Wednesday, February 3, 2010

Touching the Divine Within Through Meditation

Photo © 2010 by Ted Grussing



"Golden the age when men will do, rather than say their prayers."
~ James Martin Peebles, (1822-1922)



Prayer and meditation are important because they not only put you in touch with the Divine but with yourself. It becomes a beautiful opportunity for spiritual enrichment. When you receive guidance during prayer or meditation, it comes to your uncluttered and still mind with clearness.

Within your quiet and peaceful moments you open your connection with the world of spirit, allowing you to receive messages of love and divine inspiration, in addition to conversing with God or the Divine Source, your angels, spirit guides, and loved ones.

Meditation relieves stress, and puts you in touch with your higher self. It also allows for intellectual communication at a cellular level. Within the slightly altered state, much like the daydream state, the life force energy flows much freer throughout the body, and with the free energy flow, the chakras come into balance, into alignment. It is a time of cleansing and healing of the body, mind, and soul.

A meditation is a disciplined focus which encourages the mind to travel a specific path of thought toward a desired result. One may wish to meditate upon the nature of the divine and one's own relationship to it, or may wish to merely create a state of total relaxation which would be conducive to some desired physical or mental result.

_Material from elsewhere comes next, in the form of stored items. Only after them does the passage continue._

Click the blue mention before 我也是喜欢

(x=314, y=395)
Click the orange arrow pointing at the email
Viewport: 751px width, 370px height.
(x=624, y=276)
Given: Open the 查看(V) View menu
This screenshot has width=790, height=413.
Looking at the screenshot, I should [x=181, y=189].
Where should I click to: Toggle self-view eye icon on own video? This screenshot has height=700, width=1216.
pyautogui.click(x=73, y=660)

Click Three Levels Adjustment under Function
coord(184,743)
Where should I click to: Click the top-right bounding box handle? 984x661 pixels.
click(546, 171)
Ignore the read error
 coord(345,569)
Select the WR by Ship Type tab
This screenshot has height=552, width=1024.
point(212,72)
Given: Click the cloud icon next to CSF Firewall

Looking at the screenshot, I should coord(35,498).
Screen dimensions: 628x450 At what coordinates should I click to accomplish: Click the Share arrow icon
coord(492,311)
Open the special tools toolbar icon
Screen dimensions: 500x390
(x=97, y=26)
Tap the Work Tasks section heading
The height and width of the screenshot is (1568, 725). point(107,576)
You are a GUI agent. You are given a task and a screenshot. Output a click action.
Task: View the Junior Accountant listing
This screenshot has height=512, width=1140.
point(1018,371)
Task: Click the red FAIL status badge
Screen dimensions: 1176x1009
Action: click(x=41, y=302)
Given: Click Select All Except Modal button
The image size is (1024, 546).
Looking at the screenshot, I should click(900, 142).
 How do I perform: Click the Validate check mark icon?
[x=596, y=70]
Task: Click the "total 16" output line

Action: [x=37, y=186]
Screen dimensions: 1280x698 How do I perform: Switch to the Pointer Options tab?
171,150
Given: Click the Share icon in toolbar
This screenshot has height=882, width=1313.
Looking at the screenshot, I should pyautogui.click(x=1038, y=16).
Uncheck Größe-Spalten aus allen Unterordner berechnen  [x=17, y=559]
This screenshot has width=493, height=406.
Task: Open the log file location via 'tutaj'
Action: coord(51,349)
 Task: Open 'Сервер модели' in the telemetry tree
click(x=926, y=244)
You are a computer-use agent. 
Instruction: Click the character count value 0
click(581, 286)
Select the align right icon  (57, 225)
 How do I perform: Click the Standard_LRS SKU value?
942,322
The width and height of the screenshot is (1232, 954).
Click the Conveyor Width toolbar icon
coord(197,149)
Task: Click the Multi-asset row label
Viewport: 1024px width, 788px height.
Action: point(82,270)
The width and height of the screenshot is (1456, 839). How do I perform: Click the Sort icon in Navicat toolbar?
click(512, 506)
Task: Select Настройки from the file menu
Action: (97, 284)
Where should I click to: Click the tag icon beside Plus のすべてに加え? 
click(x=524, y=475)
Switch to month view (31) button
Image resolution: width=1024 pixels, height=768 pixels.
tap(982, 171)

Transcendental Meditation, a discipline for heightened awareness, which originated more than five thousand years ago with the ancient Vedas of India, has been practiced in Western society since its introduction to the United States by Maharishi Mahesh Yogi in 1959. It is widely accepted by Western cultures today for its ability to reduce stress and promote physical and mental health. During its heyday, many U.S. corporate managers promoted the program among their executives and employees as a way to reducing stress and increasing productivity and creativity in the workplace. Although the more stylized approach of Transcendental Meditation has been left behind by many, meditation has found a place in the awareness of millions of Westerners who seek primarily to have an occasional "refresher" from the stress of everyday life and some sense of connection with the infinite.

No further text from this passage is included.